Objetivou-se, por meio de investimentos principalmente em infraestrutura, aumentar a produtividade das empresas, estimular investimentos privados, gerar emprego e renda e reduzir as desigualdades regionais. Foram priorizados os investimentos (públicos e privados) nos setores de energia, transporte, habitação, saneamento, recursos hídricos, além de programas de impacto social, como o "Minha Casa Minha Vida" (habitação) e o "Luz para Todos" (distribuição de energia elétrica). Em 2010, foi lançado o PAC 2, reafirmando os eixos anteriores (Brasil, 2012).

Os indicadores econômicos e sociais que, a partir de 2004, passaram a apresentar tendências sistematicamente positivas podem ser creditados duplamente ao novo dinamismo econômico e às novas condições políticas, incluindo uma certa reativação das lutas salariais e sindicais. Para Baltar e Krein (2013, p.284), "Foi a primeira vez, desde 1960, que um aumento substantivo da renda do trabalho ocorreu com diminuição do índice de GINI".

Esse novo contexto favoreceu a retomada do crescimento econômico no Nordeste. Tal situação resultou, de um lado, do incremento da capacidade de consumo, favorecido pelo aumento das transferências monetárias federais para a região e em proporção mais elevada do que para as demais regiões,12 assim como pela adoção de uma política de valorização do salário mínimo13 e pelos reajustes das categorias profissionais acima da inflação. De outro lado, derivou do incremento nos investimentos públicos e privados. Em balanço sobre os "grandes projetos federais" nos estados nordestinos, para o período 2008 e 2009, Lima e Caldas (2013) indicam como áreas prioritárias: rodovias, ferrovias, portos, aeroportos, saneamento básico e habitação, gasoduto, recuperação e transposição do São Francisco, parques eólicos, hidroelétricas, termelétricas; e concluem que houve uma concentração nas RM de Pernambuco, Bahia e Ceará, entretanto destacando a primeira, em razão dos investimentos no Complexo Industrial Portuário de Suape.

Entre 1999 a 2009, enquanto o Brasil teve o número de empregos formais ampliado em 64,9%, para o Nordeste esse percentual foi de 77,5% (Lima; Caldas, 2013). Para Déda (2011), de acordo com a PNAD 2009, entre 1992 e 2009, a renda per capita do Nordeste cresceu 84% e a do Brasil, 59%.

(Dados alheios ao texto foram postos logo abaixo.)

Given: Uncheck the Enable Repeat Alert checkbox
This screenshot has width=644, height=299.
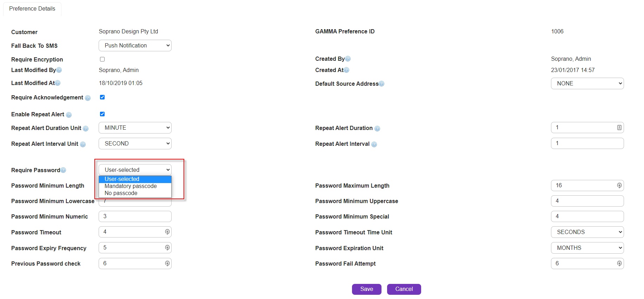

Mas o Nordeste continuou socialmente diferenciado, ao manter elevados índices de desigualdade e de pobreza. Araújo e Lima (2010) calcularam que, entre 2001 e 2008, a taxa de informalidade14 no Nordeste passou de 72,3% para 66,1%, enquanto no Sudeste, caiu de 43,3% para 37,1%. Quanto ao rendimento médio mensal do trabalho, entre 2004 e 2008, a preços de setembro de 2008, passou de R$ 439 para R$ 568, no Nordeste, e de R$ 975 para R$ 1.123, no Sudeste. Falvo (2013) observa que, apesar dos programas sociais e dos incentivos governamentais, a pobreza continuou marcando a paisagem nordestina.

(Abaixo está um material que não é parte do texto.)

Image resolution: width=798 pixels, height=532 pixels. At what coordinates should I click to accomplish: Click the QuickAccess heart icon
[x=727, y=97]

A partir dos dados da Pesquisa Mensal de Emprego do IBGE, referida a seis RM do país, podemos avaliar melhor, comparativamente, a estrutura ocupacional das de Salvador e Recife (únicas incluídas na base da PME). Na Tabela 1, observa-se que, apesar da queda sistemática nas taxas de desocupação no total das RM, acompanhadas pelas RM de Recife e Salvador, entre fevereiro de 2003 e de 2013, estas últimas se mantiveram sempre em níveis mais elevados do que para o total.15 Com as novas dinâmicas dos movimentos migratórios (seja no sentido da intensificação dos fluxos que saem da zona rural e das cidades do interior em direção às grandes cidades, incluindo as regionais - fenômeno particularmente evidenciado nos anos 1990, seja com as migrações de retorno do Sudeste, que também têm como principais destinos as grandes cidades - fenômeno que ganha força nos anos 2000), mesmo com maiores oportunidades de emprego formal nas grandes cidades da região, o trabalho informal ganhou novos impulsos (Fusco, 2012).

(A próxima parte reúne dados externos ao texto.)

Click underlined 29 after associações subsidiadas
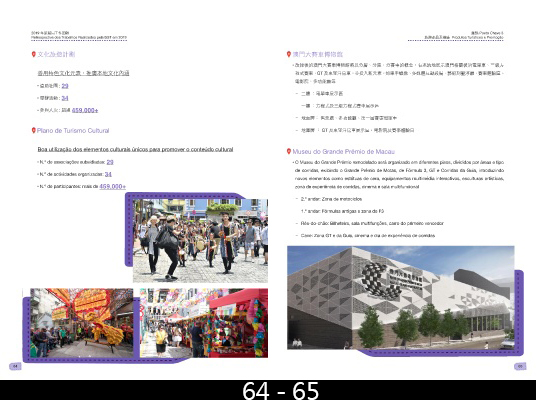The image size is (536, 400). tap(110, 162)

Tabela 1 Taxa de desocupação por Região Metropolitana (%) - fevereiro de 2003 a janeiro de 2014 

Fonte: IBGE, Pesquisa Mensal de Emprego.

Quanto à Tabela 2, referida à distribuição da população ocupada por grupos de atividade, de 2003 a 2014, vários aspectos chamam a atenção, entre eles: o peso da indústria caiu para as RM de Recife e Salvador e para o total das RM, mas as primeiras se mantêm bem abaixo desse último; o peso do setor de construção civil cresce sensivelmente na RM de Recife (resultado dos investimentos em Suape e outros); o peso dos serviços prestados a empresas e outros serviços registra importante aumento para as RM de Recife e Salvador (provavelmente, com a intensificação dos processos de terceirização, no que se refere a serviços a empresas, em conformidade com o que sugere Falvo, 2013); o peso dos serviços domésticos cai em todos os casos, embora nas RM nordestinas se mantenha em níveis mais elevados. Como tendência geral, Falvo (2013, p.66) indica: "em 2005, o setor terciário empregou cerca de 80,0% do total de trabalhadores nas RMs de Salvador e de Recife e 70,0% na RM de Fortaleza, o que mostra o fraco potencial da indústria instalada na criação de postos de trabalho".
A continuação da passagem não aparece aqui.